The following script revolves around embeddings that correspond to news article titles, corresponding to what I'm going to call news space. We want to know what regions of news space are biased in the direction of left or right. To this end, we look at the news space of CNN (left), Fox News (right), and AP (center).
While I hypothesized that there would be pockets of CNN and Fox heavy regions surrounding every news topic, denoting a left and right spin to everything, what I found was that Fox doubles down on politics, not talking as much about other categories in comparison to CNN and AP.
To understand what I did here, you have to understand what embeddings are. These are 768 dimensional vectors (of numbers) for each news article, make in such a way that articles that are similar to each other in context will be near each other in this embedding space. To read more about this, please go to my article here and go to "Solution 3: Maps."

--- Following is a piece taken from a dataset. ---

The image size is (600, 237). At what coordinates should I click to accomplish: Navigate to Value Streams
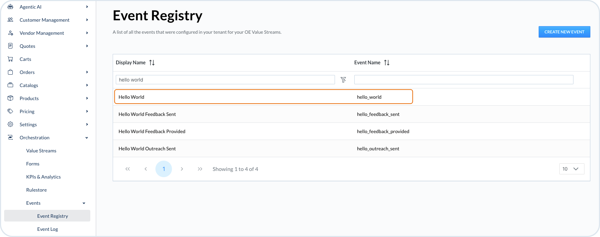41,151
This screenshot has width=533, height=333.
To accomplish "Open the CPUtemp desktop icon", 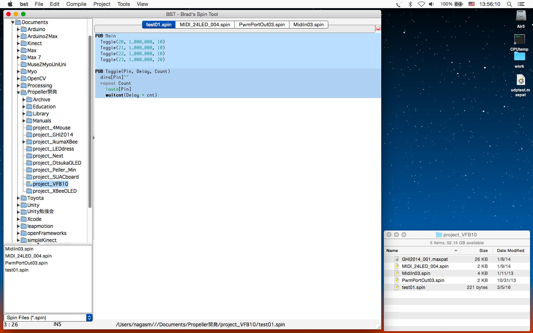I will click(x=519, y=40).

The following document is very code heavy, you're going to want to scroll all the way to the bottom. There, you will see interactive maps. Just know that points are news article titles. Articles that are similar to each other in context will be physically near to each other on the map. Everything should be self explanatory, save KNN entropy. If this score is low, then that region is heavy in AP or CNN or FoxNews. If it is high, then that region is relatively even between the three news sources.
import pandas as pd
cnn = pd.read_feather('../data/CNN_sentence_embeddings.feather')

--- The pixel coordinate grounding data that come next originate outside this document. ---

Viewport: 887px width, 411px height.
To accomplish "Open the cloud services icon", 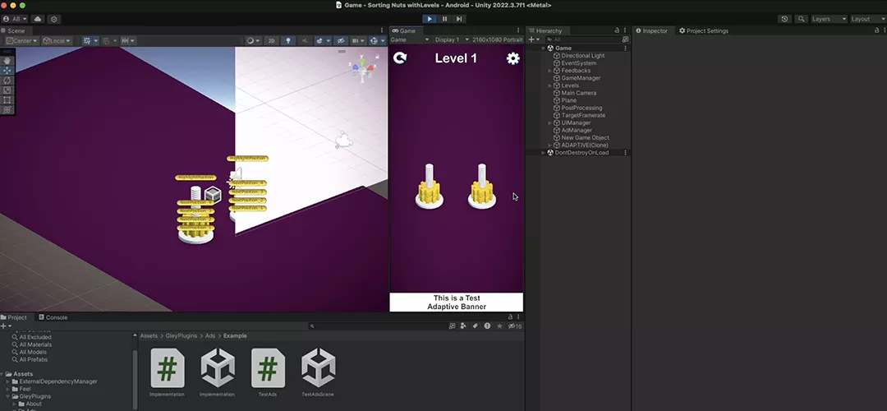I will (38, 19).
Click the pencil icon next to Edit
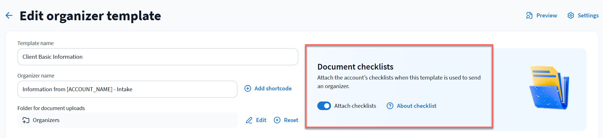Image resolution: width=603 pixels, height=138 pixels. pos(249,120)
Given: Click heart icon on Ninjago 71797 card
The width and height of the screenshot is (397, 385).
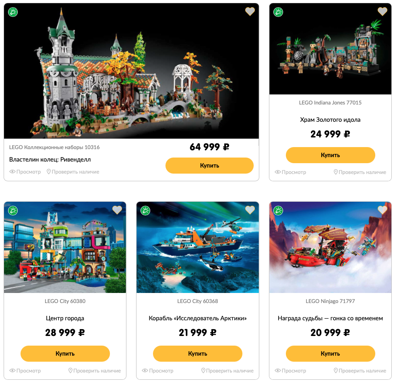Looking at the screenshot, I should tap(383, 210).
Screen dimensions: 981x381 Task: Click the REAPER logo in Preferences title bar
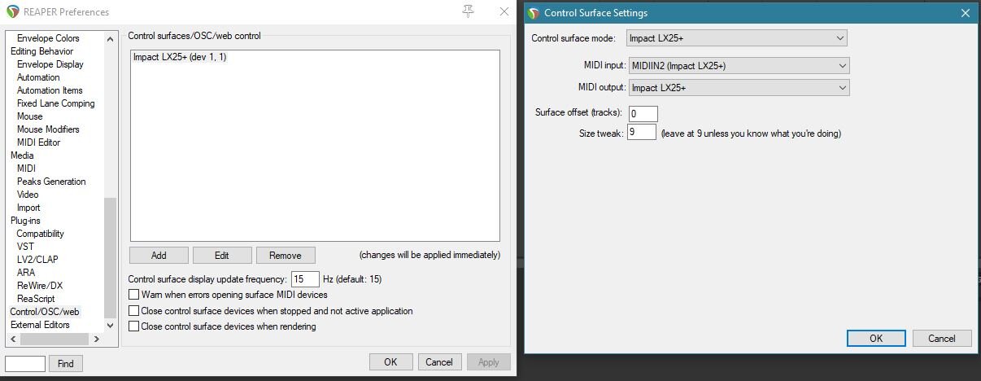[x=11, y=12]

fox = pd.read_feather('../data/FoxNews_sentence_embeddings.feather')
ap = pd.read_feather('../data/AP_sentence_embeddings.feather')
# For each df, only the first n sentences are used
num_sentences = 50000
cnn = cnn.iloc[:num_sentences]
fox = fox.iloc[:num_sentences]
ap = ap.iloc[:num_sentences]
# Concatenate all three into a single data frame
df = pd.concat([cnn, fox, ap], ignore_index=True)
from datetime import datetime
# Only take in articles that are some number of days old
df['Date'] = [i.replace('T', ' ') for i in df['Date']]
df['Date'] = [i.replace('Z', '') for i in df['Date']]
df['Date'] = [datetime.strptime(i, '%Y-%m-%d %H:%M:%S') for i in df['Date']]
df['Time_delta'] = [df['Date'][0] - i for i in df['Date']]
df['Time_delta'] = [i.days for i in df['Time_delta']]
df['Date'] = [str(i) for i in df['Date']]
df = df[df['Time_delta'] < 60].reset_index(drop=True)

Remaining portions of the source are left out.